France’s Real Estate: Market Rebounds, Stable Interest Rates, Regional Cities Lead Growth

France’s Real Estate: Market Rebounds, Stable Interest Rates, Regional Cities Lead Growth

Despite ongoing political uncertainty and a volatile international context, France’s real estate market is staging a remarkable recovery at the end of 2025. According to new data from the GH Transaction Observatory (Guy Hoquet and YouGov), the market will record 940,000 property sales—an impressive 11% jump from 2024. Stabilized mortgage rates, increased personal savings, and shifting buyer preferences are fueling a dynamic, evolving marketplace.

Transactions Bounce Back Amid Stability

After a sluggish 2024, transaction numbers are up. FNAIM projects 940,000 sales in 2025 compared to 845,000 last year. Two key factors underlie this revival: mortgage rates stabilized at 3% since March—a far cry from the volatility of previous years—and buyer confidence is returning.

Interest is clearly rebounding: A Guy Hoquet-YouGov survey of 1,000 prospective buyers found that 67% are now actively seeking a property purchase, up from 63% at the start of the year. Even against a tense political backdrop, the combination of stable financing and slightly lower property prices is reinvigorating demand across the country.

Improved Purchasing Power for Homebuyers

French buyers can now afford more space for their money. The average household can purchase 84 square meters—an increase of 6 sqm over last year. The national average price per sqm is down 1.1%, from €3,319 in 2024 to €3,283 in September 2025, while the average budget has steadied at €347,000.
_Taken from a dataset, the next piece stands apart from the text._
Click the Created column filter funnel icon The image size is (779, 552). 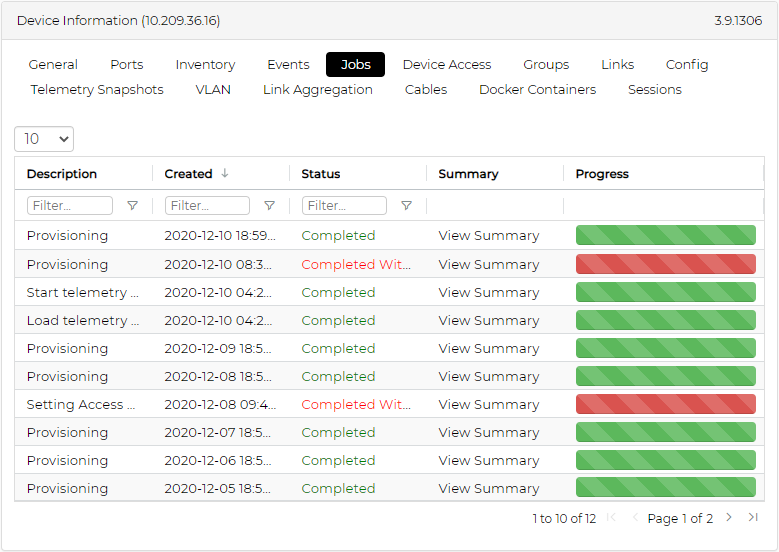pyautogui.click(x=269, y=206)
Houses are holding steady in value (+0.3% to €2,809/sqm), but apartments are more affordable (-2.1% to €4,755/sqm). This improved surface-to-price ratio is making ownership more accessible, encouraging more families to take the leap into home buying.
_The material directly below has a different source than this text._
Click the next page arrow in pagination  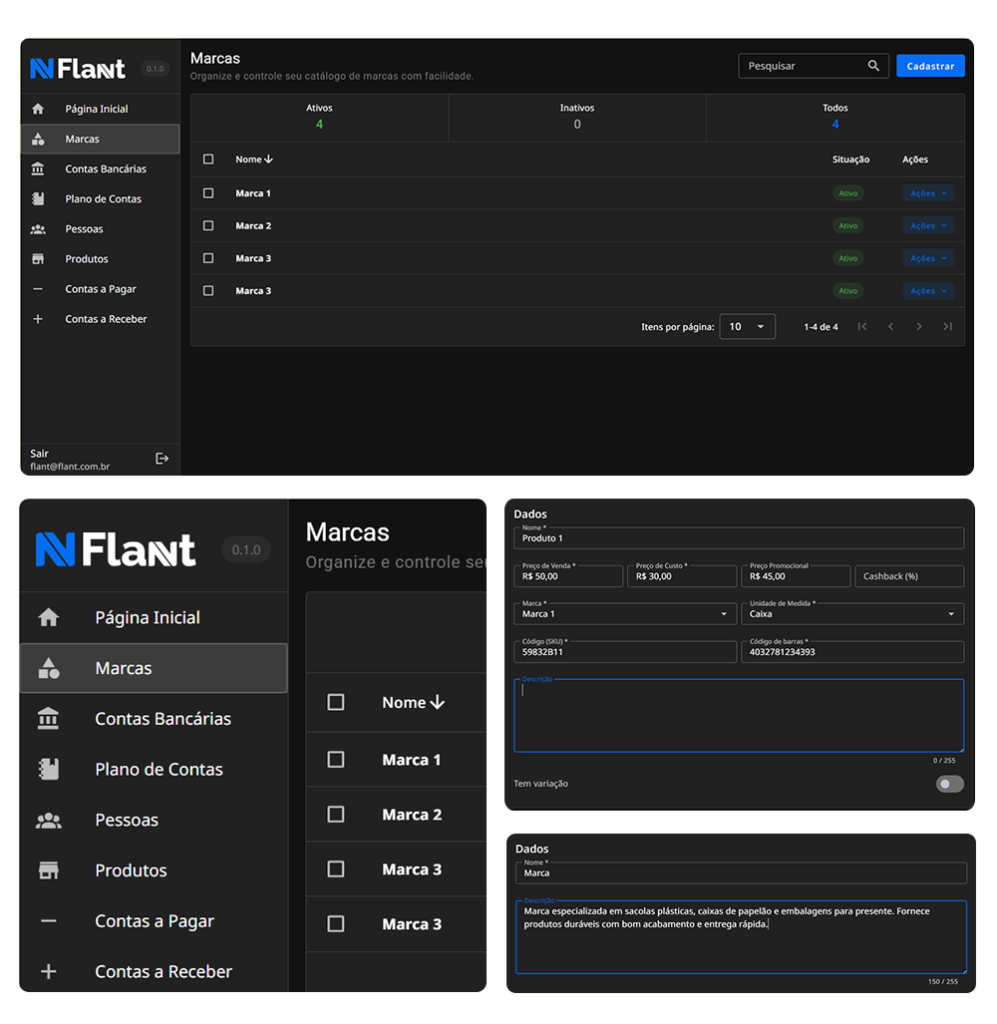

Barriers Remain—But Buyer Strategies Evolve

Despite the resurgence, certain obstacles persist. 28% of prospective buyers still feel prices are too high, 25% have trouble finding the right property, and 16% encounter financing difficulties. Still, the picture is getting brighter for many; buyers are now more pragmatic, focused, and realistic about their priorities—a trend confirmed by Stéphane Fritz, president of Guy Hoquet l’Immobilier.

Shift in Financing: Savings Play a Bigger Role

While mortgages remain the main route to homeownership (62% use a bank loan, down from 69%), personal savings are increasingly a linchpin. In 2025, 44% of buyers are relying on their own funds—a 10-point increase over last year. Buyers are responding to stricter lending criteria and seeking to weather financial uncertainty by bulking up their down payments.
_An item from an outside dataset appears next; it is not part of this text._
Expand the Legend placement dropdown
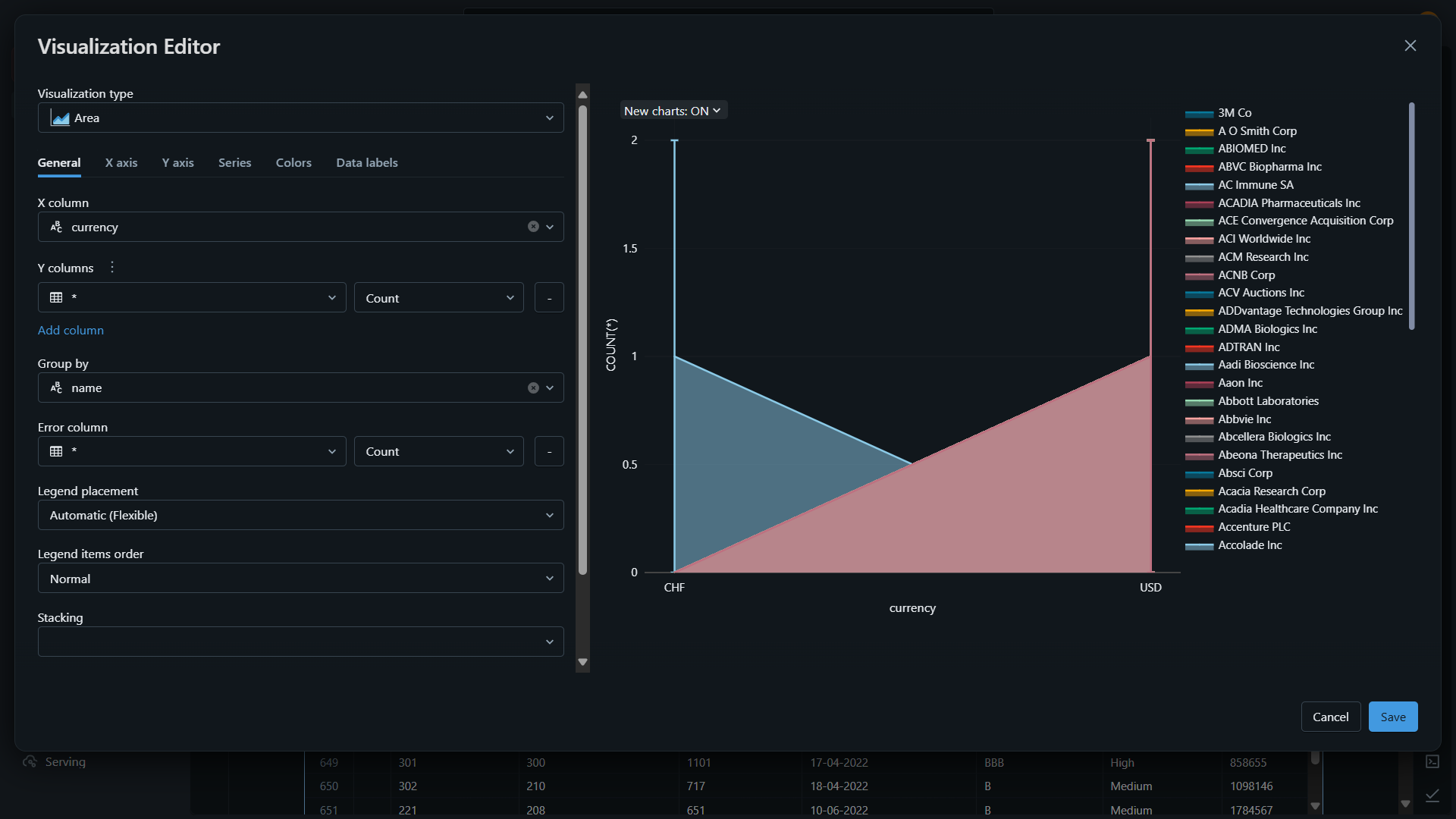pyautogui.click(x=301, y=515)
At the same time, the appetite for professional advice is strong: 61% of buyers now seek help optimizing their financing—up 6 points from 2024—while 55% enlist expert guidance to secure the best loan.

Professional Support: More Essential than Ever

Professional real estate agents have become crucial partners for both buyers and sellers. In September 2025, 77% of sellers sought a professional property value estimate (up 8 points), and a growing share relied on agents for managing visits, creating listings, and handling negotiations.

Customer trust in agents is high—especially for handling legal and regulatory matters, with a remarkable 79% approval rating. Agents are now viewed not just as intermediaries but as comprehensive advisors, handling everything from valuations to renovation estimates.

Big-City Slowdown, Medium-City Surge

France’s real estate story in 2025 is one of regional contrasts. While traditional hot spots like Île-de-France and Provence-Alpes-Côte d’Azur have seen prices stabilize or fall slightly, affordable regions are experiencing robust growth. Bourgogne-Franche-Comté (+1.7%), Hauts-de-France (+1.4%), and Normandy (+0.7%) have shown the most dynamic price increases, while high-priced regions are flattening out.

Among big cities, Paris remains expensive (€12,485/sqm, +1.9%), while cities like Lyon (-2.4%), Strasbourg (-3.6%), and Nantes (-1.4%) are seeing corrections. Meanwhile, medium-sized cities are outperforming: Dunkirk (+7.6%), Colmar (+5.2%), and Villeneuve-d’Ascq (+5%) lead the way, benefiting from renewed attention due to their affordability, jobs, and quality of life.

The Bottom Line: A Market Rebalanced

In 2025, France’s real estate landscape is redefining itself. The market is more accessible for many, medium-sized cities are thriving, and both buyers and sellers are seeking expert support. With stabilized interest rates, cautious optimism, and new buying strategies, France’s property market is set for a dynamic year, marked by ingenuity, adaptability, and fresh opportunities.